Just look at your mobile phone or cycle computer and you will see current information about the tire pressure. This is not something of the future, the EU project “Symphony” – coordinated by the Graz research company Joaneeum Research – makes it possible. This is important for the energy efficiency of e-bikes and safety when mountain biking.
What has long been standard in cars – automated tire pressure monitoring – would also bring all kinds of advantages for cyclists. Tire pressure has a direct influence on rolling resistance, driving comfort, grip, but also puncture protection and therefore safety. For example, with e-bikes (3-8 bar), the rolling resistance affects the life of the battery. In triathlons (8 bar), rolling resistance is a crucial factor and in mountain biking (1.5-2 bar) the grip is strongly influenced by air pressure.

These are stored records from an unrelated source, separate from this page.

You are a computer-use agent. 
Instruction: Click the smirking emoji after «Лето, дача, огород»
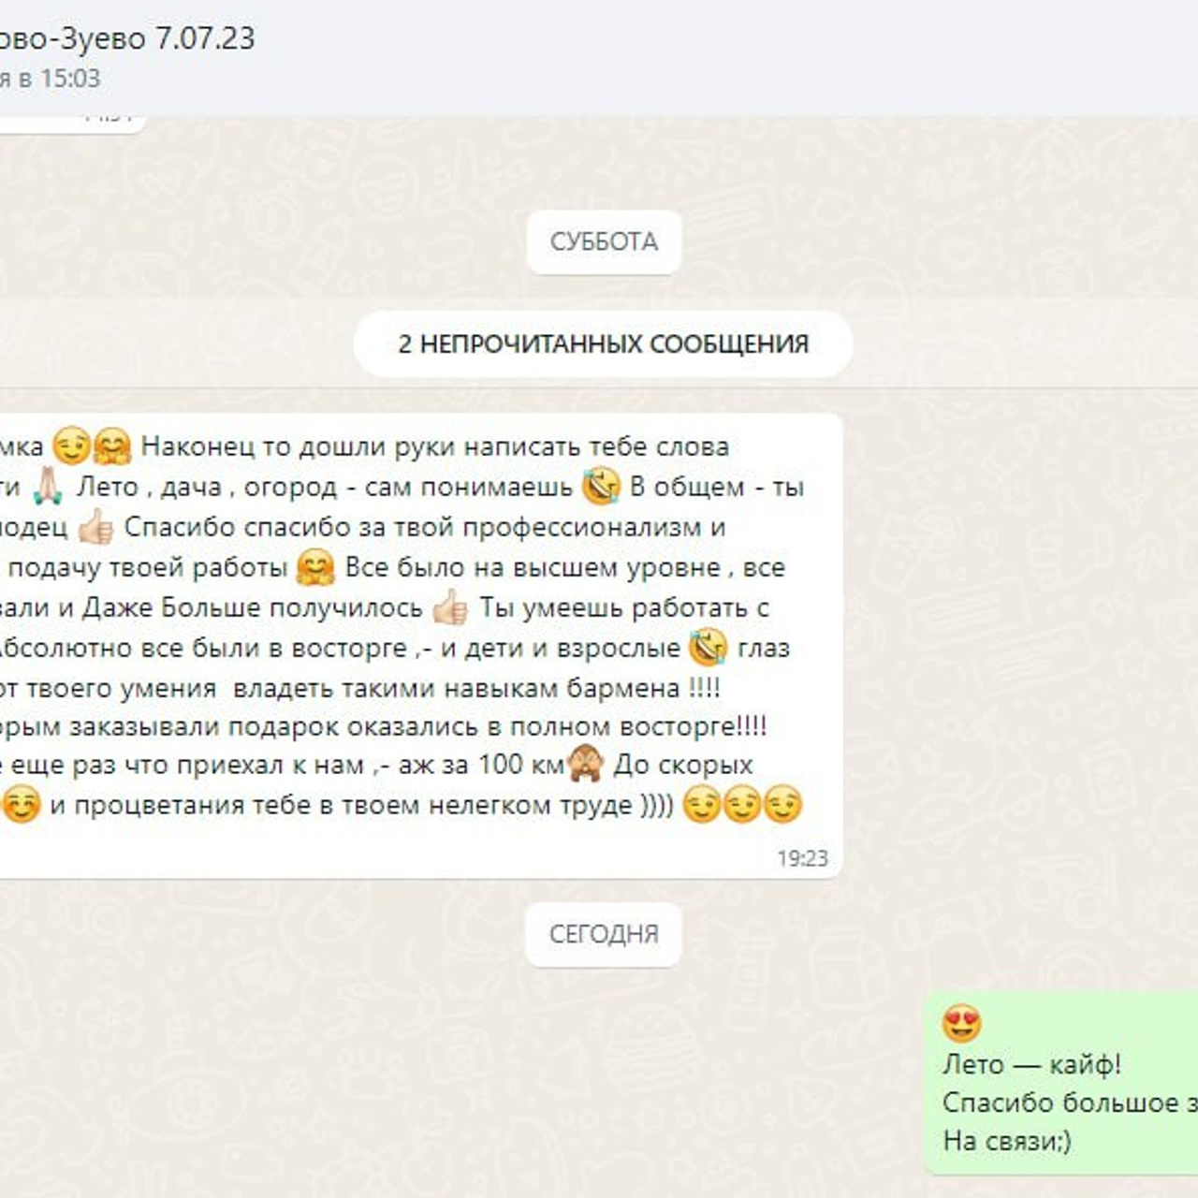(602, 486)
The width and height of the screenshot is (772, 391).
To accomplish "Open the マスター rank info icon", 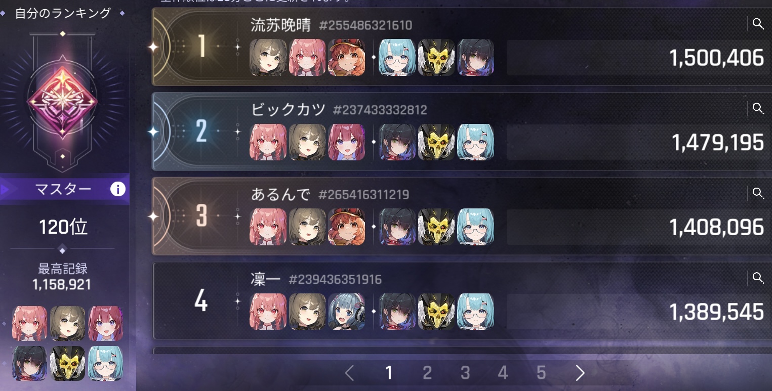I will pos(117,190).
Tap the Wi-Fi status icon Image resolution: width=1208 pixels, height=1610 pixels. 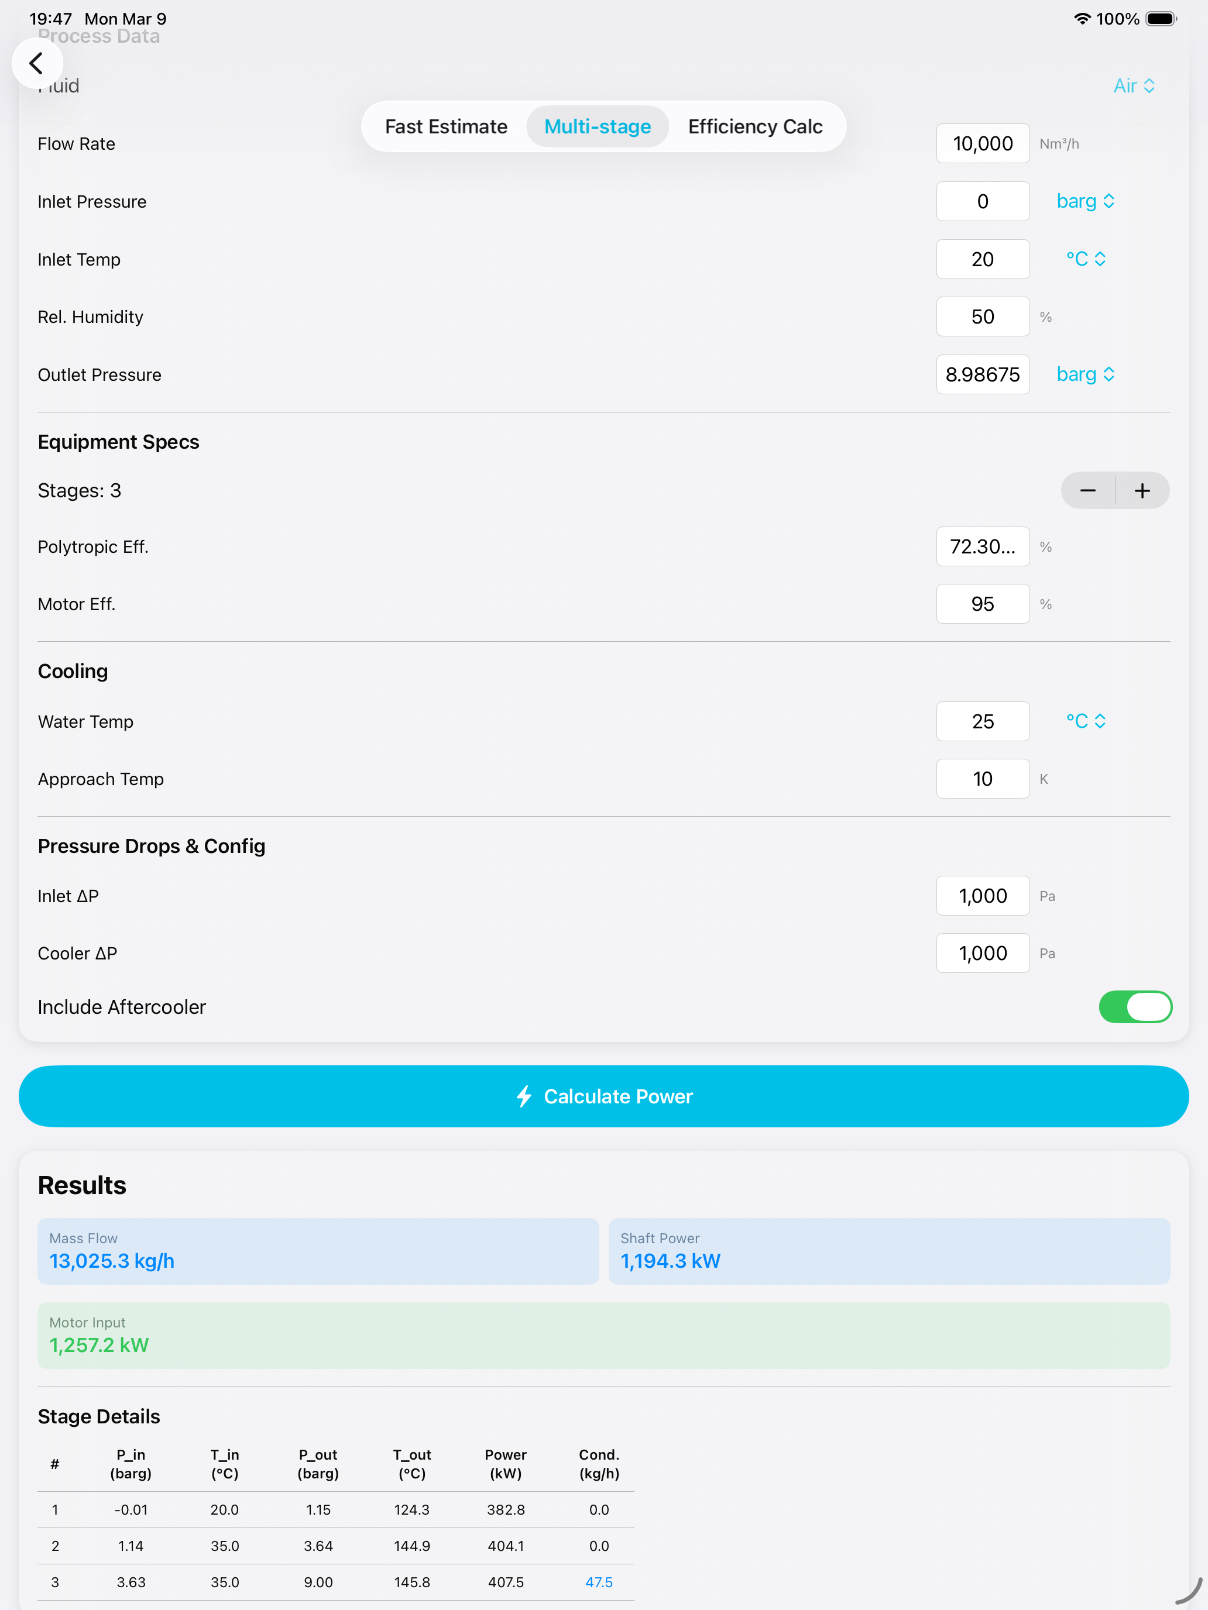pyautogui.click(x=1082, y=19)
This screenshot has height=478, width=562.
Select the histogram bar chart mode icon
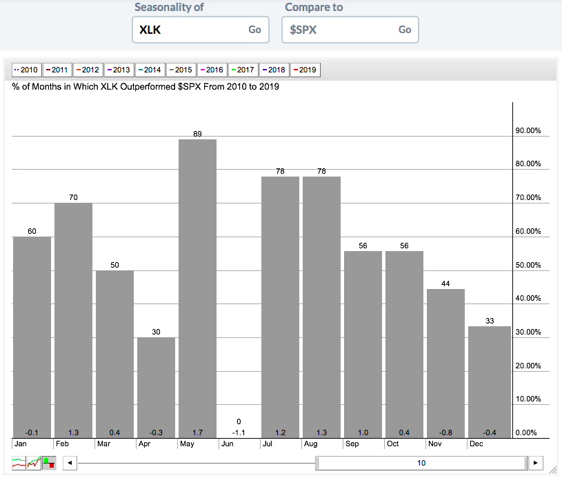click(x=49, y=463)
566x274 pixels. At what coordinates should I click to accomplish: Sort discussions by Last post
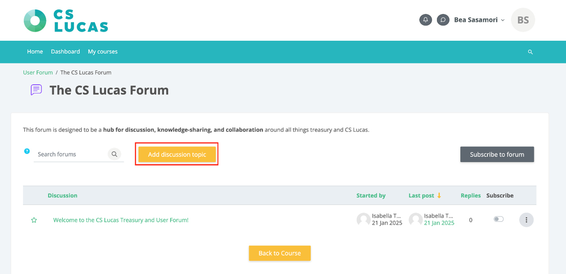(421, 196)
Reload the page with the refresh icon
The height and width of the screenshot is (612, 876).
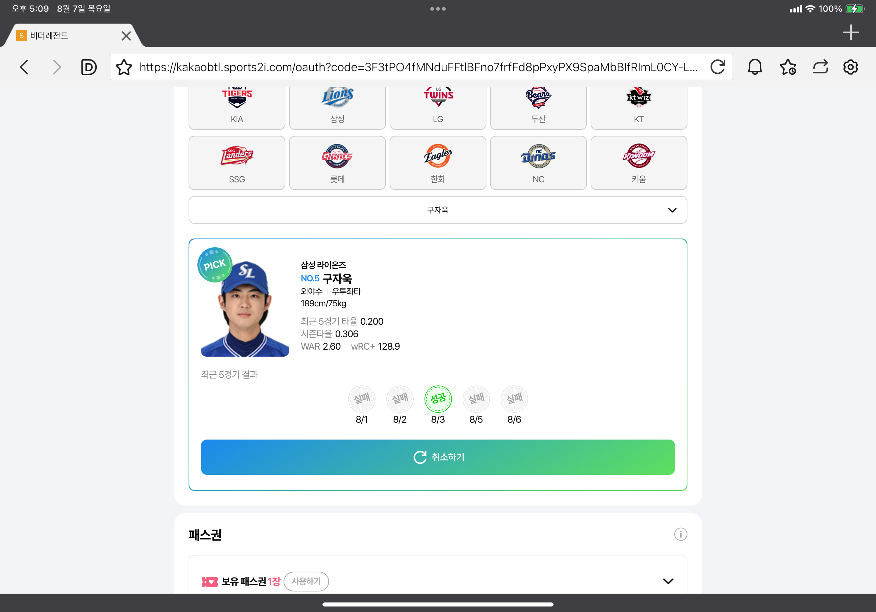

In all cases, regular pressure checks are useful. But where should the electricity for data transmission from the bicycle tube come from? This is what the EU project Symphony is concerned with: its aim is to generate energy as cost-efficiently and environmentally friendly as possible, without a cable connection or battery.
Energy Harvesting: Kinetic energy is converted into electricity
“The deformation of the tube while driving is converted into energy, which is used to transmit sensor data. This means: kinetic energy becomes electrical energy,” says project coordinator Jonas Groten of the Materials Institute. “For this you need a material with electromechanical properties as a converter.” Until now, lead compounds, which are poisonous, were often used for this purpose.
And now the ‘Materials’ institute comes into the picture: researchers here have been working on the piezoelectric polymer PVDF for more than ten years. The benefits: PVDF is non-toxic, cost-effective and can be printed on large surfaces. Under certain conditions, this polymer forms a structure in which the smallest molecular dipoles add up over a large surface area. This is then called residual polarization. If this polymer is now deformed, this polarization changes and thus also the number of electrical charges in the electrodes applied to the polymer.
When you connect these electrodes, electricity is generated when they are mechanically deformed. At the Viennese bicycle tube manufacturer Tubolito and the semiconductor manufacturer Infineon, the system was subjected to a mechanical load test equivalent to a ride of 5,000 kilometers.
Various application options
This technology not only makes the bicycle tubes ‘intelligent’, but can be applied wherever sensors generate data and a self-sufficient energy system is an advantage, for example because cabling is excluded or power supply with a battery or by means of photovoltaic solar energy is not possible. effective: in the walls of houses, in the bodywork of vehicles, in the floor, in toys or in agriculture.
As part of the project, two more application examples of the energy-converting polymer are being investigated: condition monitoring in a wind turbine and energy-efficient space heating. or cooling a smart home. The EU project Symphony (short for: Smart Hybrid Multimodal Printed Harvesting of Energy) has been running since 2020 and will be completed in April.